### Given passage
# # #
It is a question whether merely "watching a lease," while plaintiff was doing work for other people, as the court found and the evidence shows plaintiff was doing from September 23, or at least from December 18, 1920, was "labor" as meant by the articles of the statute giving liens to laborers upon lands, leases, or personal property thereon, upon which they have worked.
"The word `labor' in legal parlance has a well-defined, understood, and accepted meaning. It implies continued exertion of the more onerous and inferior kind usually and chiefly consisting in the protracted exertion of muscular force. * * * In legal significance labor implies toil; exertion producing weariness; manual exertion of a toilsome nature." Bloom v. Richards, 2 Ohio State Rep. 387. Moore v. American Industrial Co., 138 N.C. 304, 50 S.E. 687.
See 16 R.C.L. § 2, pp. 412, 413, 24 Cyc. p. 808, and 2 Bouvier's Law Dictionary, 1811, for further definitions of the word in the various relations in which it may be used. Humphrey's Texas Mechanic's Lien Law defines the word as follows: "Labor as used in the statute means manual work" — referring to those articles of the statutes dealing with laborers' liens. See Jones on Liens, vol. 2, § 629, p. 864. We are of opinion that services performed by appellee from September 23, or at least from December 18, 1920, were not labor expended on the lease so as to entitle him to a lien thereon under article 5639a, supra.
# # #
### Information provided
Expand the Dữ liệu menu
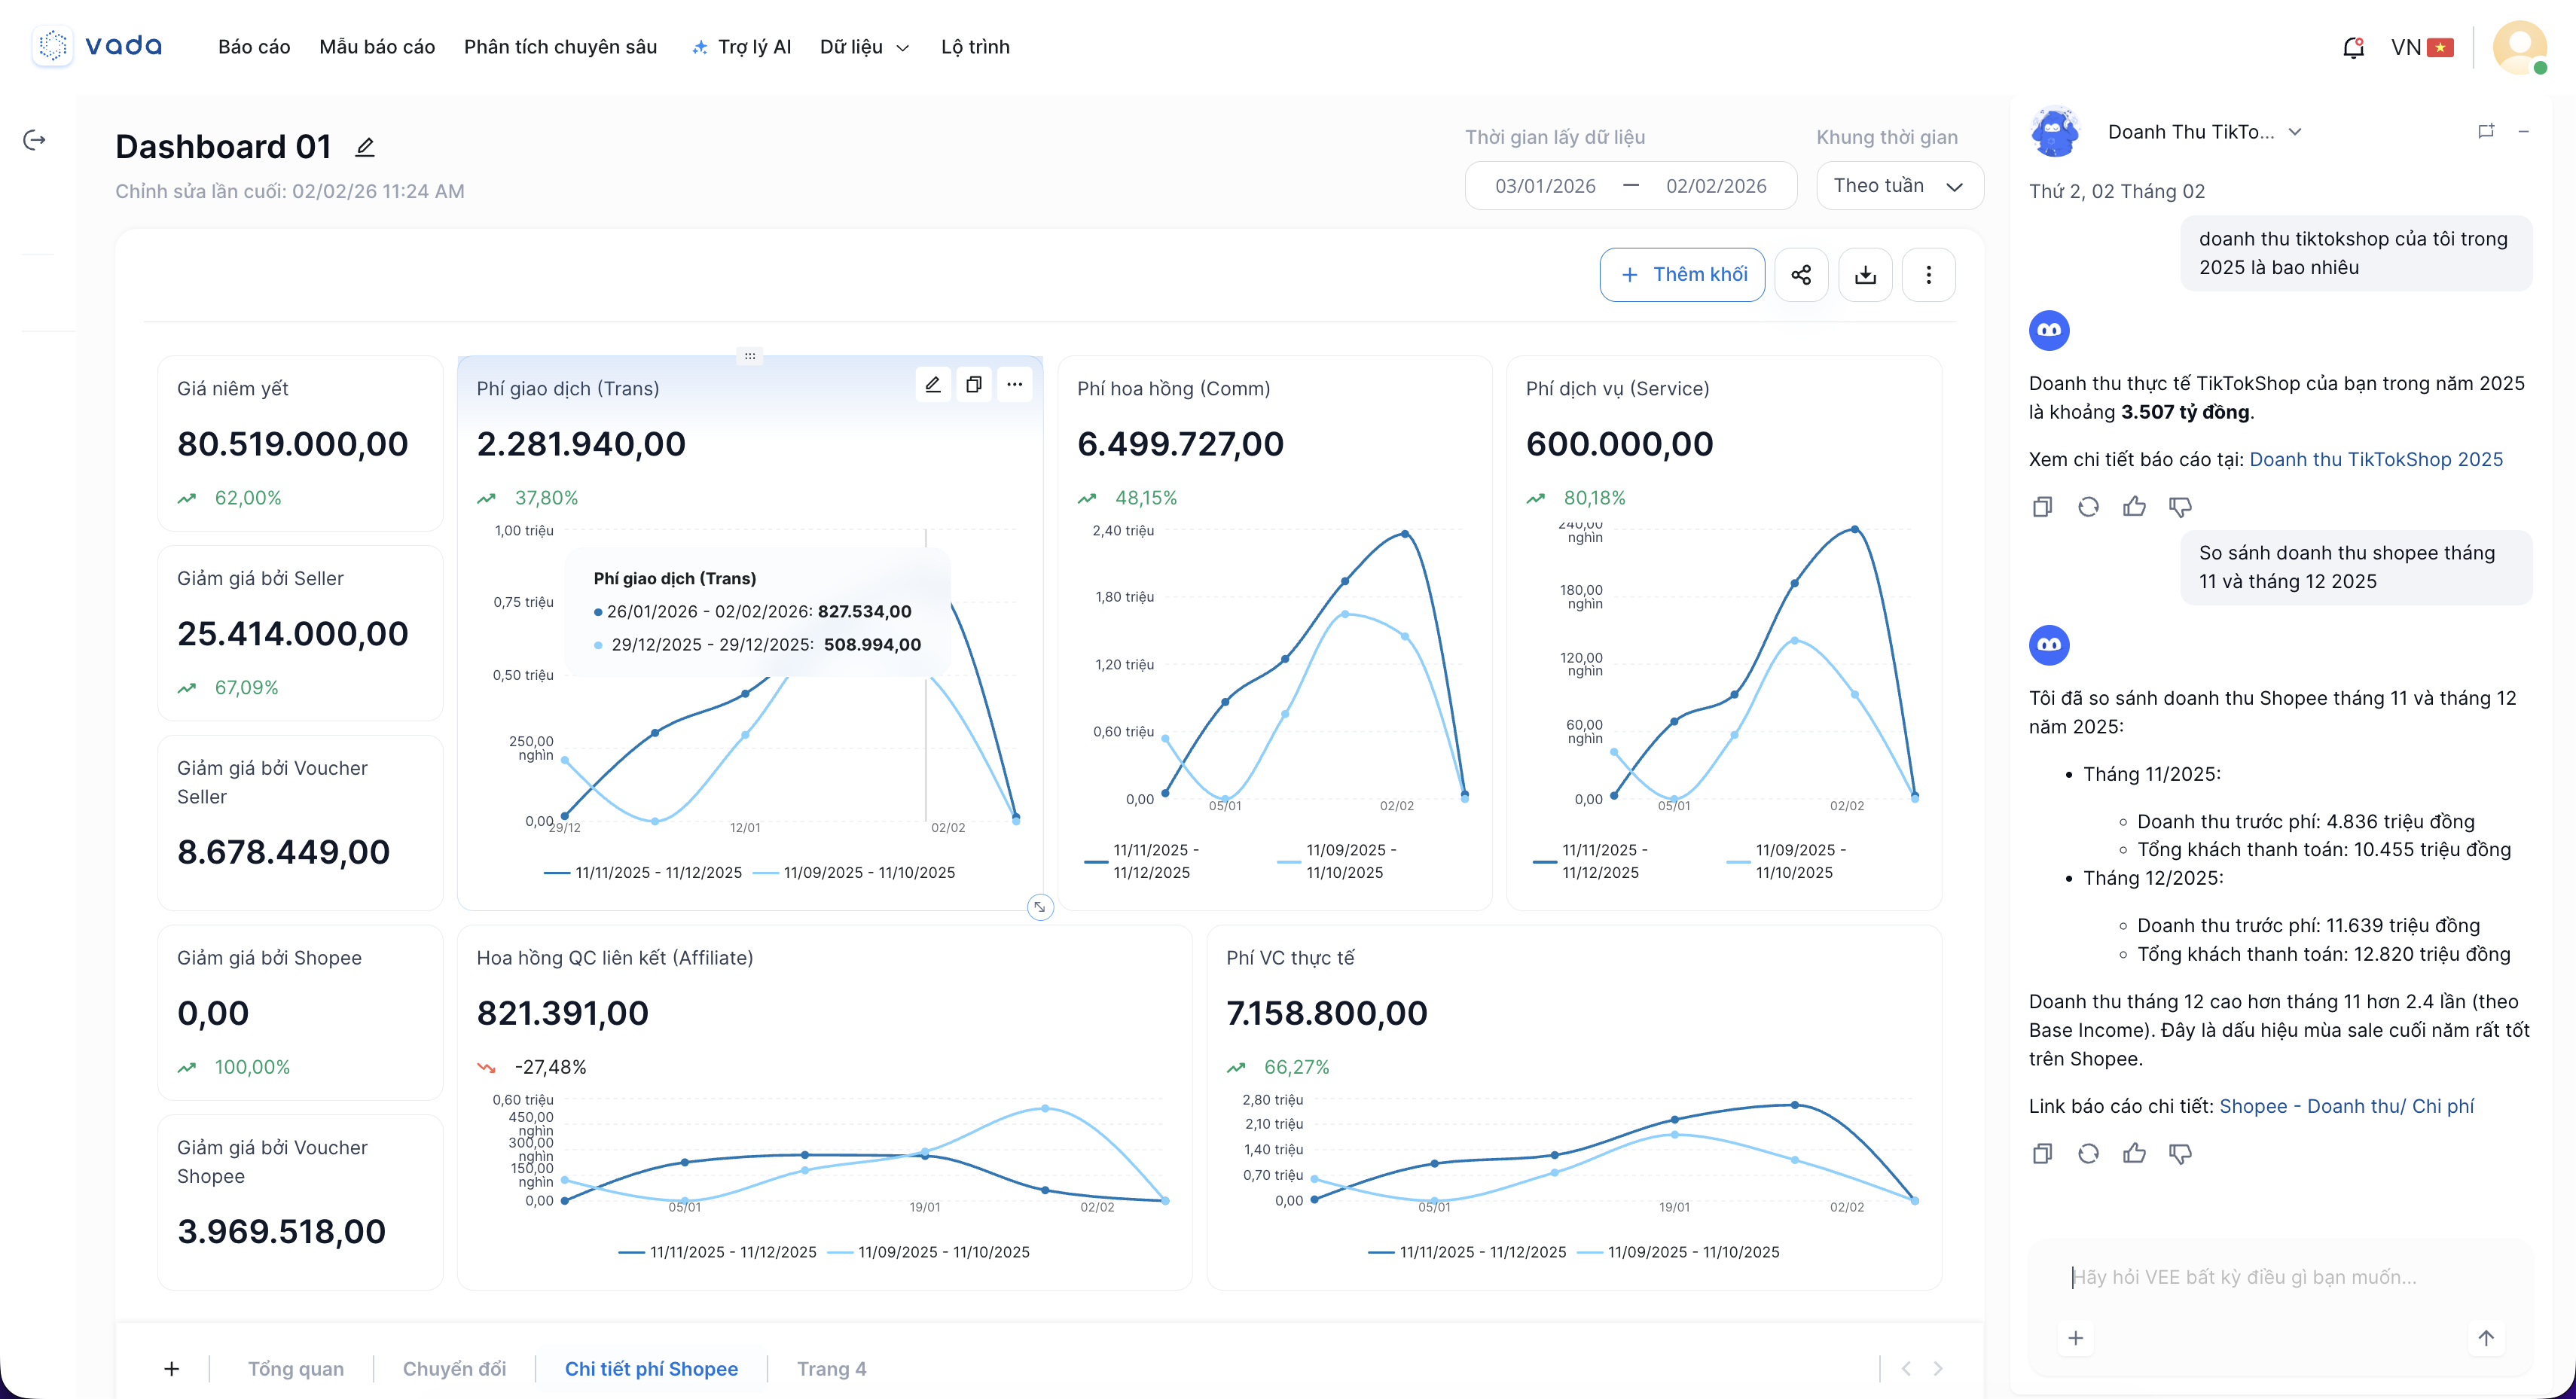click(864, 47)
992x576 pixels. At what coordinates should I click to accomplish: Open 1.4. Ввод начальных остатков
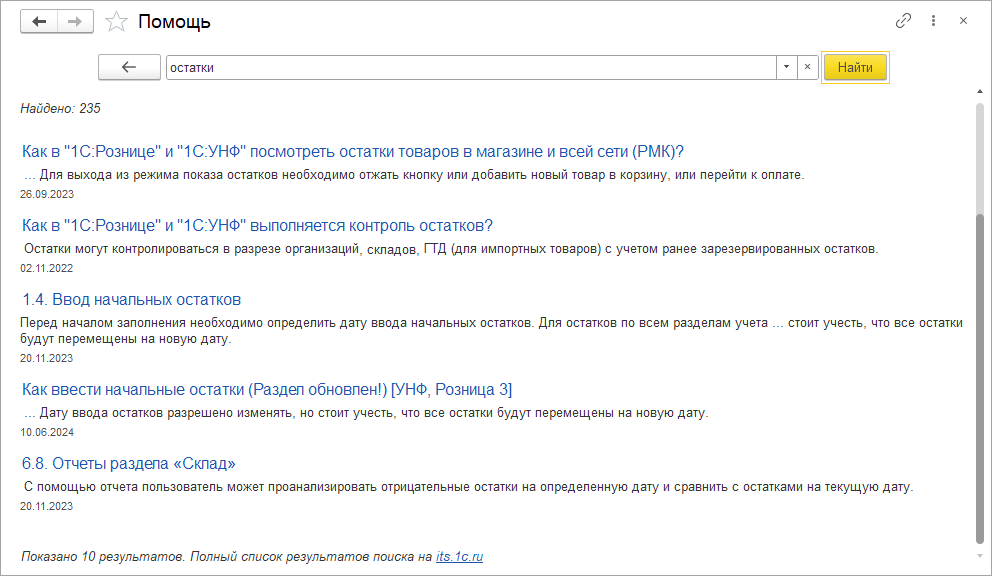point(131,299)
# # #
### Directions
(a) In the court passage on laborers' liens, how does Humphrey's Texas Mechanic's Lien Law define the word "labor"?
(b) Write the next part of the court passage on laborers' liens, picking up after its final sentence.

### Results
(a) It defines labor as used in the statute as manual work.

(b)
The above discussion brings us to the question of whether, even though there were no specific assignments of error attacking the judgment against the Bell Oil Refining Company which we would be required to sustain, we ought to affirm the judgment against the Bell Oil Refining Company, or reverse the judgment and remand the cause as to all parties appellant. Where the rights of one party appellant are dependent upon those of another, the appellate court will treat the judgment appealed from as an entirety, and, where a reversal is required as to one party, it will reverse the judgment as a whole. Ferguson v. Dickinson (Tex. Civ. App.) 138 S.W. 221; Hamilton v. Prescott, 73 Tex. 565,11 S.W. 548.
We were of the opinion on the consideration of the appellants' motion for rehearing, and are of the opinion now, that the rights of the respective parties appellant are so interwoven and dependent on each other that justice requires a reversal as to both parties.
Since we do not find that the tendered second motion for rehearing presents any new questions of law, and since we believe that our action heretofore in reversing and remanding the cause as to both appellants was justified, the motion for leave to file a second motion for rehearing is overruled.